Saifullah SPd )*
Nama Inong Balee sendiri berasal dari kata inong, yang berarti wanita, dan balee, yang artinya janda.
Benteng Inong Balee merupakan benteng perempuan pertama yang digunakan untuk melatih para janda menjadi prajurit tangguh.
Sejarah Benteng Inong Balee Pembangunan Benteng Inong Balee dipelopori oleh seorang pejuang perempuan Aceh bernama Malahayati.
Malahayati adalah putri dari Sultan Salahuddin Syah, sultan Aceh kedua yang memerintah pada 1530-an.
Ketika Portugis sampai di Aceh, terjadi perlawanan dari rakyat pribumi yang berlangsung di Teluk Haru.
Saat suami Malahayati, yaitu Laksamana Zainal Abidin wafat, ia mengusulkan kepada Sultan Aceh untuk membentuk pasukan yang terdiri atas para janda prajurit Aceh yang gugur dalam peperangan.
• Megawati Luncurkan Kapal RS Milik PDIP, Bernama Laksamana Malahayati, Pejuang Wanita dari Aceh
Sultan Aceh pun mengabulkan permintaan itu. Malahayati kemudian membentuk laskar Inong Balee, yang terdiri atas janda perang.

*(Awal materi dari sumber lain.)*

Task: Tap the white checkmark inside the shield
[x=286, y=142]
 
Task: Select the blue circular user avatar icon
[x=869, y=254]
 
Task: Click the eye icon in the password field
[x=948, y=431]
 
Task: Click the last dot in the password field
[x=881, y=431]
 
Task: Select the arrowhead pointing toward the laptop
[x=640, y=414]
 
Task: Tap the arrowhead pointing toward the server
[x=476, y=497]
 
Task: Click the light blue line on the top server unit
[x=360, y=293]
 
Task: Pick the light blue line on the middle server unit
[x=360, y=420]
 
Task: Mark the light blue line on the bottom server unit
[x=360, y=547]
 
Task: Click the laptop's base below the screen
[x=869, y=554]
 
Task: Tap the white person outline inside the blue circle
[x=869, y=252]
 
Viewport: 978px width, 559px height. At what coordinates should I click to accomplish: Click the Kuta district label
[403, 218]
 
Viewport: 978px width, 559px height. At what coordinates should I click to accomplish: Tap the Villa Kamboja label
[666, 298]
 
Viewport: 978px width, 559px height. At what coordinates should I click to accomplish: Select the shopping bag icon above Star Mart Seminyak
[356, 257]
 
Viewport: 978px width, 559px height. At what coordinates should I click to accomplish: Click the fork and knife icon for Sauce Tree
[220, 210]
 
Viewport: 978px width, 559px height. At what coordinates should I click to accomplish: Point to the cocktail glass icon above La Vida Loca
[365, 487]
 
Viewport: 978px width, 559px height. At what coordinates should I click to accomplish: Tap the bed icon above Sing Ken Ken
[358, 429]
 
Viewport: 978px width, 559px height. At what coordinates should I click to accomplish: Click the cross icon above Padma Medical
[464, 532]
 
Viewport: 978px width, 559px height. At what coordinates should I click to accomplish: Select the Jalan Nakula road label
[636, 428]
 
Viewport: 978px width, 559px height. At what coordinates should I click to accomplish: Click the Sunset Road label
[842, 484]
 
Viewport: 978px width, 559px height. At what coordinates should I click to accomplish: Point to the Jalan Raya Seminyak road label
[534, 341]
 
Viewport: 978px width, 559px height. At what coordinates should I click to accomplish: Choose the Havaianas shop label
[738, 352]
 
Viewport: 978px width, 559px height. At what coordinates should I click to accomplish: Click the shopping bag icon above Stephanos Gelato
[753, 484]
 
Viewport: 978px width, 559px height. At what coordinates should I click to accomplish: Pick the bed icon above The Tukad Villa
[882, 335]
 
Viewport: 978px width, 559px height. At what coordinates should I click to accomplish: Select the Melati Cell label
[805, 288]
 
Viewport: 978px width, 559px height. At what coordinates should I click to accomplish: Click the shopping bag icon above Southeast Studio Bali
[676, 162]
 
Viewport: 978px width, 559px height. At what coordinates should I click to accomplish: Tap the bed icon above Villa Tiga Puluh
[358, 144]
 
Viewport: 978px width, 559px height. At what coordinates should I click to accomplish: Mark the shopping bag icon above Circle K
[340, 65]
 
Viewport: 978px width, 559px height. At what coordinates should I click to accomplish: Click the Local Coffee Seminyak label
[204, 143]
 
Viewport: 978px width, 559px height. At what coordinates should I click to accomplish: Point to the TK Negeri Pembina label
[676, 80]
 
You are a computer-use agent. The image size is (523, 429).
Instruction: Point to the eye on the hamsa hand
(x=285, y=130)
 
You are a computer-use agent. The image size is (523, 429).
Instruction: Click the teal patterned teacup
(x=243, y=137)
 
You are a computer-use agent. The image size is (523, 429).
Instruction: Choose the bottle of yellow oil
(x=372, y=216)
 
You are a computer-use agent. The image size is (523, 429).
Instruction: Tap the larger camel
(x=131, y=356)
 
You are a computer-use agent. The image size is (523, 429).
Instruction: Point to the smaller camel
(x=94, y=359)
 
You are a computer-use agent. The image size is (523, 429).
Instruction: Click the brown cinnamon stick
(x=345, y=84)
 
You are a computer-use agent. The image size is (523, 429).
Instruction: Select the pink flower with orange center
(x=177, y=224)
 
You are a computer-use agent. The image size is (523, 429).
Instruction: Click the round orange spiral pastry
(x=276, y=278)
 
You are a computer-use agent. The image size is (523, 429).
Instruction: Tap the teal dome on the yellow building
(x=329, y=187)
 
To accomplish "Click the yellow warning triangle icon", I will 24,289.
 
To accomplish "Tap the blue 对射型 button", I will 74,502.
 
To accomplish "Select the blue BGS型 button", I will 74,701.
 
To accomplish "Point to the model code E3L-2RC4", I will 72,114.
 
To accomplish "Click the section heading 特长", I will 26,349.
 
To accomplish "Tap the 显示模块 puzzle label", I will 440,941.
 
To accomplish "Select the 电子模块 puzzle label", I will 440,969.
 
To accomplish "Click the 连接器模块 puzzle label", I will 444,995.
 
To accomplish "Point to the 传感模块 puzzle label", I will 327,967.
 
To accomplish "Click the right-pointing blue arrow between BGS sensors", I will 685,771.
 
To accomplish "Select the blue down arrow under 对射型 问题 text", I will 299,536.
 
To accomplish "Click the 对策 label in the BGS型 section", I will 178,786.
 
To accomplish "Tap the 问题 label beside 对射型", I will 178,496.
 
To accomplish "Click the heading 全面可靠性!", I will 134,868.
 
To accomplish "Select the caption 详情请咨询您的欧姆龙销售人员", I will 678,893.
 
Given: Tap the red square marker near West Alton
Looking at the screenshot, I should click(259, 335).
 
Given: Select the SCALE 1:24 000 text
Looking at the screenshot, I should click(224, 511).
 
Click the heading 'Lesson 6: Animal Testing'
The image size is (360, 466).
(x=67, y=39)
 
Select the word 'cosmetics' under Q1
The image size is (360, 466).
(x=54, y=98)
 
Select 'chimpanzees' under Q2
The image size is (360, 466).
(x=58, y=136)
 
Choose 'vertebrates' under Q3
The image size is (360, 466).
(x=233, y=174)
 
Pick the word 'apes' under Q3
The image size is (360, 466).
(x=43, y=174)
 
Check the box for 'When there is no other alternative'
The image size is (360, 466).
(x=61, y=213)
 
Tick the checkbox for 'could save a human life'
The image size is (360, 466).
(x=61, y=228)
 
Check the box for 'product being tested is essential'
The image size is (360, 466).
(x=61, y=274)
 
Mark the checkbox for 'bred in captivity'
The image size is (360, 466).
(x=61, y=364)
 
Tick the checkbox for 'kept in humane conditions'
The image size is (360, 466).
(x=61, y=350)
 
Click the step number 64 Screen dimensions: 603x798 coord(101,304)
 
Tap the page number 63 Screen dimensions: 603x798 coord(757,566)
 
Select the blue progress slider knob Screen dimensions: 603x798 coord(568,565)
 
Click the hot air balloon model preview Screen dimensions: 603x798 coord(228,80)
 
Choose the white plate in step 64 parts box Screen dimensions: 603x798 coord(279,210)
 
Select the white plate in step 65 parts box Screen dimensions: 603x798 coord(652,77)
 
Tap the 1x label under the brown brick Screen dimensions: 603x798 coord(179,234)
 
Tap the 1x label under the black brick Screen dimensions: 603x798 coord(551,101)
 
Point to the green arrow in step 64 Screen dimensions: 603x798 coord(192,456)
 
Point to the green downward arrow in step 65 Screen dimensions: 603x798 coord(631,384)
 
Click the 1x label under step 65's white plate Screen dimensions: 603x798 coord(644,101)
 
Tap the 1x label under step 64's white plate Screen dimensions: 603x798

Selain itu, dibangun pula sebuah benteng yang berfungsi untuk melatih para janda menjadi prajurit-prajurit tangguh.
Benteng ini diberi nama Benteng Inong Balee. Malahayati bersama 2.000 pasukan Inong Balee kerap terjun ke dalam medan perang melawan bangsa penjajah.
Selain memiliki benteng, para Inong Balee juga memiliki pangkalan militer yang berlokasi di Teluk Lamreh, Krueng Raya, Aceh.
Pada masa penjajahan, lokasi Benteng Inong Balee sangat strategis bagi pertahanan militer Aceh dari ancaman musuh dari arah Selat Malaka.
Benteng ini pernah menjadi saksi ketika Laksamana Malahayati mengalahkan pimpinan armada laut Hindia-Belanda, Cornelis de Houtman.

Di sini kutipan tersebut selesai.